This post has been updated.
Former Arkansas Gov. Mike Huckabee (R) on Sunday tried to reconcile his acceptance of gay friends and his fierce opposition to same sex marriage ahead of a potential run for president in 2016.
On “State of the Union,” CNN’s Dana Bash asked Huckabee about a chapter in his book, “God, Guns, Grits, and Gravy,” in which the former governor wrote about his relationships with gay friends.
“I don’t shut people out of my circle or out of my life because they have a different point of view. I don’t drink alcohol, but gosh, a lot of my friends — maybe most of them — do. I don’t use profanity, but believe me I’ve got a lot of friends who do. Some people really like classical music and ballet and opera. It’s not my cup of tea.” Huckabee said on CNN. “I hope the party doesn’t change its overall view, but the very fact that I talk about relationships I have with friends who are gay, indicate that I’m not a person who shuts everybody out around me who disagrees.”
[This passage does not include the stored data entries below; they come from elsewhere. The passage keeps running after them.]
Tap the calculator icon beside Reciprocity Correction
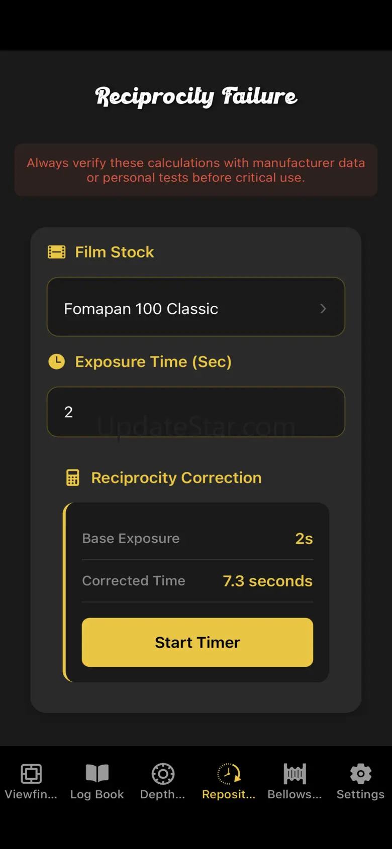73,477
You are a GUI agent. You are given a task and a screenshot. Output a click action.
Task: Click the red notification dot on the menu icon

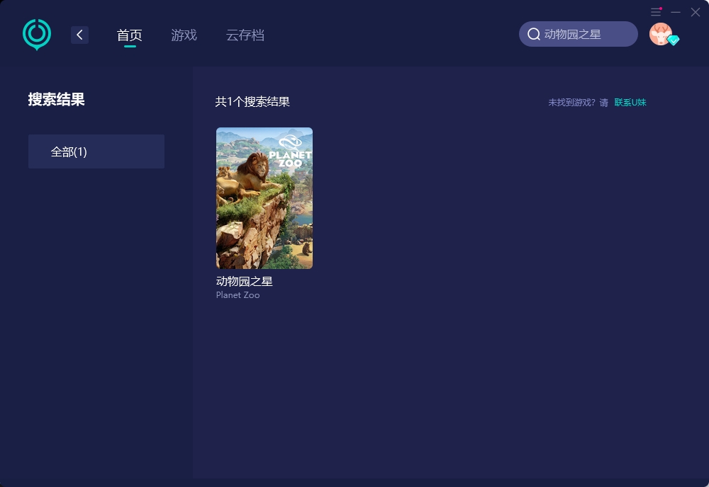662,7
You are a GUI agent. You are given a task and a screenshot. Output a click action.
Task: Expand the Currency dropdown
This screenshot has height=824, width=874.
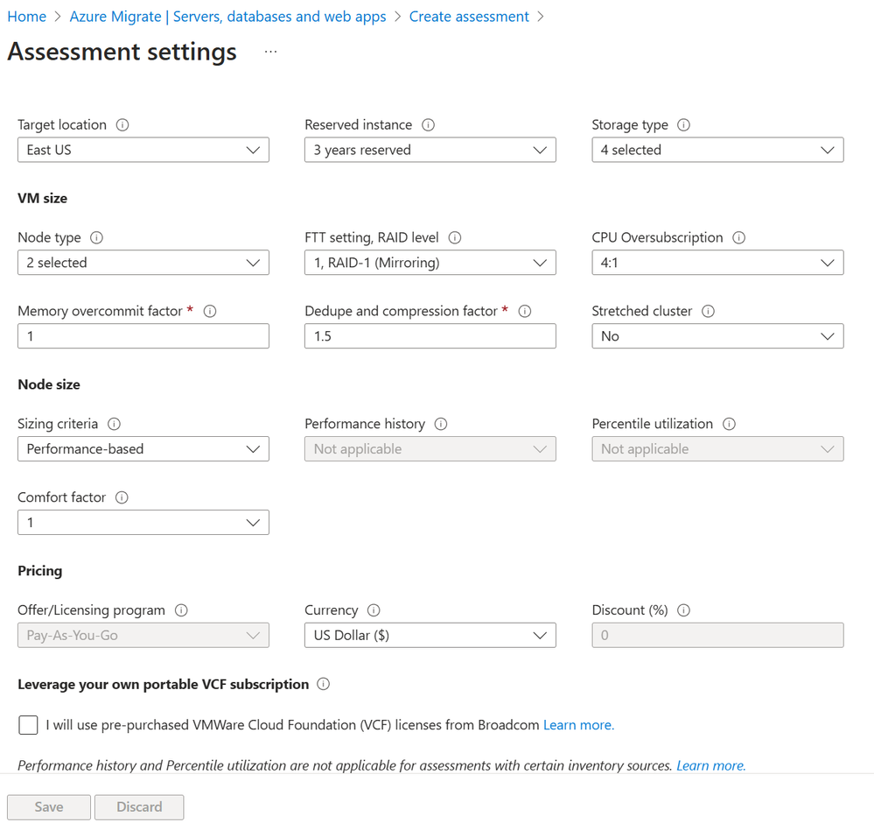pos(430,635)
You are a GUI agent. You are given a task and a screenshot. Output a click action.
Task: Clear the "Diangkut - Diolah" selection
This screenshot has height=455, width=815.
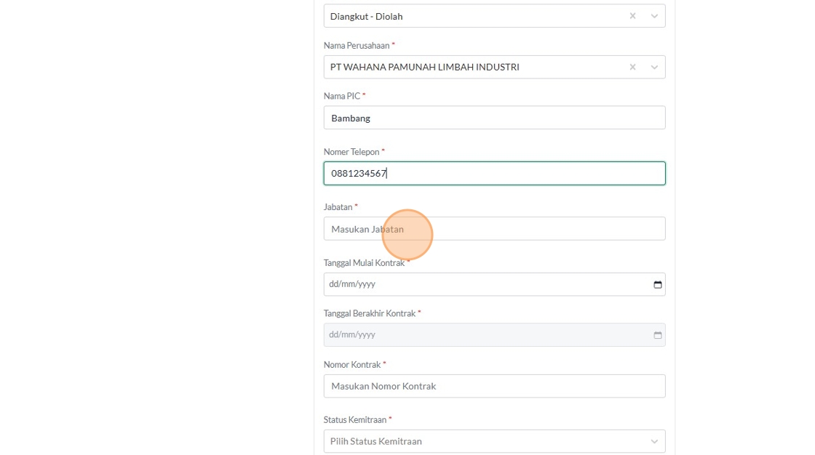coord(632,16)
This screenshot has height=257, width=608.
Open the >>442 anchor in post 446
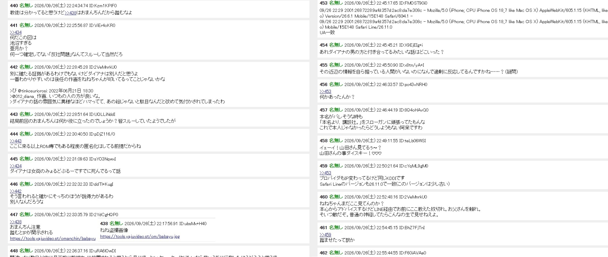tap(16, 191)
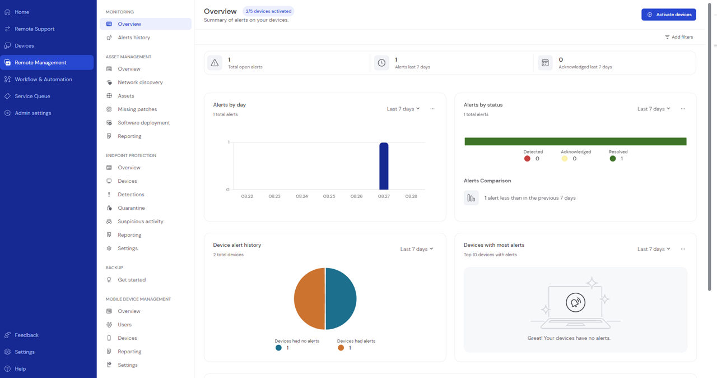Click the Alerts Comparison bar chart icon
The height and width of the screenshot is (378, 717).
tap(471, 198)
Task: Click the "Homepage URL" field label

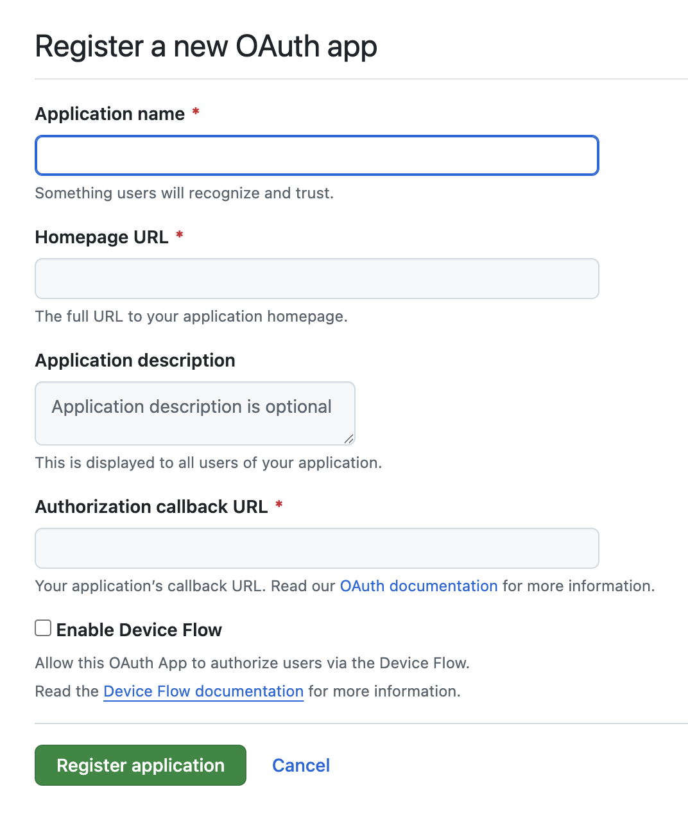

Huckabee said that for him, same sex marriage is a religious issue.
“This is not just a political issue. It is a biblical issue. And as a biblical issue, unless I get a new version of the scriptures, it’s really not my place to say, ‘Okay, I’m just going to evolve.’ It’s like asking somebody who’s Jewish to start serving bacon-wrapped-shrimp in their deli. … or asking a Muslim to serve up something that is offensive to him or to have dogs in his backyard,” he said. “We’re so sensitive to make sure we don’t offend certain religions, but then we act like Christians can’t have the convictions that they’ve had for over 2,000 years.”
The former governor also affirmed his view that the Supreme Court cannot change states’ laws on gay marriage.
“We don’t change law because some people in a black robe just decide they don’t like the fact that 70, in some cases 80 percent, of a state’s population have affirmed natural law marriage,” he said.